Master programları dünyanın her yanında, her alanında yapılıyor,
ancak öğrenci kabullerinde oran lisans bölümünün kendisini
bitirenlerden yanadır.
Türkiye gerçeğinde, kim olursan ol gel…
Mimarı YÖK
Üniversitelerin kurulmasında, bölümlerin oluşturulmasında
herhangi bir stratejik planı olmayan YÖK, maalesef tarım
bakanlığının bile gerisinde dir.
Çiftçiler için hangi bölgede hangi ürünün, hangi koşularda ne
kadar üretileceği ve muhtemel o seneki satış fiyatları
bellidir.
Türkiye’nin aydını, mantık ve akıl deposu sıra sıra
profesörler YÖK ün koridorlarını şenlendirirken, hangi üniversitede
hangi meslek elemanın yetişeceği, o yıl ülkeye kaç mezun verilip,
kaçının iş bulacağını belirsizdir.
Sadece işsiz sayısını daha kültürlü yapmaktan başka faydası
olmayan YÖK politikalarıyla, ülkenin enerjisi, geleceği, torbanın
içine tıka basa doldurulduğunu gördükçe kahroluyorum.
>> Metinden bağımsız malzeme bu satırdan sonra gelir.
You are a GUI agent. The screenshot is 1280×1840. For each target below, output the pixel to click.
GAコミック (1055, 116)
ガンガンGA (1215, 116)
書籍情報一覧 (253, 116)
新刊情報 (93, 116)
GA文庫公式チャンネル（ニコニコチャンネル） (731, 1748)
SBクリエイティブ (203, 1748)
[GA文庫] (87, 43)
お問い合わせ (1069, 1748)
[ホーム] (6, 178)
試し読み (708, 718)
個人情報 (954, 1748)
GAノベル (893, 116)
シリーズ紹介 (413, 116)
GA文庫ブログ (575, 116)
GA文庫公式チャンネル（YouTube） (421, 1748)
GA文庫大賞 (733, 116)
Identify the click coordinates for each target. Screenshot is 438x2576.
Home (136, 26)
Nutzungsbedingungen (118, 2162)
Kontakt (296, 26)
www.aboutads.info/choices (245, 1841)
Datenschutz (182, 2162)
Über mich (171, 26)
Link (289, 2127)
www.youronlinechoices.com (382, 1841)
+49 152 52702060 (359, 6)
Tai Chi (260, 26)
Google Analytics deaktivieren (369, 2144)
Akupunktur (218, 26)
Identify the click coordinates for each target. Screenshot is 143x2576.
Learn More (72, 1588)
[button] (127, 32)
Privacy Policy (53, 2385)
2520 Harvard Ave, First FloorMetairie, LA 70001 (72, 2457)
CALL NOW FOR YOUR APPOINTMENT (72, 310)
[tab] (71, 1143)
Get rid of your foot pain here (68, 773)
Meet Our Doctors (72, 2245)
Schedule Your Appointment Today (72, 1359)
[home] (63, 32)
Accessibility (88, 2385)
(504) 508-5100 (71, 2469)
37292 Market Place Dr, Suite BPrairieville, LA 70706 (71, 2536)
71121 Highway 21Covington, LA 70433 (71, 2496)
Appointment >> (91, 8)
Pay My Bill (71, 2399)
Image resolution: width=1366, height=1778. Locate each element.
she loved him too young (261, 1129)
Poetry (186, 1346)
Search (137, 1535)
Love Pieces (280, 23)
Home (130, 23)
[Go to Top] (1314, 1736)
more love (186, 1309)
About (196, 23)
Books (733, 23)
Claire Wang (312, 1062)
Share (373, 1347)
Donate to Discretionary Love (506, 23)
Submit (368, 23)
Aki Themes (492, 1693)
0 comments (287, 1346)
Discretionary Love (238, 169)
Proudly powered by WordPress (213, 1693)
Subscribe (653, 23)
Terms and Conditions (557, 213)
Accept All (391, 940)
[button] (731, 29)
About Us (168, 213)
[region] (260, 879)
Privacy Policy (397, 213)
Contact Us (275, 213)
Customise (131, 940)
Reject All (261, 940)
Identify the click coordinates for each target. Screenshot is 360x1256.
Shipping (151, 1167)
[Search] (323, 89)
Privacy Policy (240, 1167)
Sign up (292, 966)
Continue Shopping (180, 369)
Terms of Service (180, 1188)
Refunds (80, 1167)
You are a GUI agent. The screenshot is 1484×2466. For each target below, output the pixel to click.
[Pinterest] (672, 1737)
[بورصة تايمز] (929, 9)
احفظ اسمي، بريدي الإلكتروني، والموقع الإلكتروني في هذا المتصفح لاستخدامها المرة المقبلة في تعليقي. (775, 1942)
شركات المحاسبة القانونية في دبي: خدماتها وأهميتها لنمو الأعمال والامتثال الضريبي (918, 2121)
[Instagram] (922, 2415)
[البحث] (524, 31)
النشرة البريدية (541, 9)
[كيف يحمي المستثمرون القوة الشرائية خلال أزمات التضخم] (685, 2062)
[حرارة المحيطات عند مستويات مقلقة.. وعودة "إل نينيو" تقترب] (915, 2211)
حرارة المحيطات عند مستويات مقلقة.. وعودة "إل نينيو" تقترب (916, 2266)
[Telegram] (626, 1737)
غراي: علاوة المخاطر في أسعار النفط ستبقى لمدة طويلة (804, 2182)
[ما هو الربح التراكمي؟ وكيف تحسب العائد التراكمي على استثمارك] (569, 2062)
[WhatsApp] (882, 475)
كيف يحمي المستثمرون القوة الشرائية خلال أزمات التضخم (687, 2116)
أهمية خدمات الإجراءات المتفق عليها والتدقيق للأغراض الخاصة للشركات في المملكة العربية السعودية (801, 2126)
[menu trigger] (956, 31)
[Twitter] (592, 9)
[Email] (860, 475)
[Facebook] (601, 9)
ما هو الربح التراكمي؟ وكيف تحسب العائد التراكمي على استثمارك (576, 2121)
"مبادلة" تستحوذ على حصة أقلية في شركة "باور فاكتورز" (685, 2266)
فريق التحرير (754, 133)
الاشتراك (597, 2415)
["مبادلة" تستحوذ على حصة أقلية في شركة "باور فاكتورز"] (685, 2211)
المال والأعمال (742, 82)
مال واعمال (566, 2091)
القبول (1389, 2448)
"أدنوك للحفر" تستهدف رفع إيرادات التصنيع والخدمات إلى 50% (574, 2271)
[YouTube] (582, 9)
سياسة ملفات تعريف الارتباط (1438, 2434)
Tarlada yetiştirdiğin ürün fazlaysa ihraç edersin de, kardeşim
her yıl binlerce mezun veren sosyoloji, felsefe, psikoloji,
mezunlarını ne yapacaksın, hangi kıtada hangi ülkeye ihraç
edeceksin.
Artık kangren olmuş bu anlayışın bitmesi gerekmiyor mu?
Üniversitelere Plansız öğrenci yerleştirmeler, okul bitiminde
istihdam sorununa karşı mantıksız çözümler getiriyor.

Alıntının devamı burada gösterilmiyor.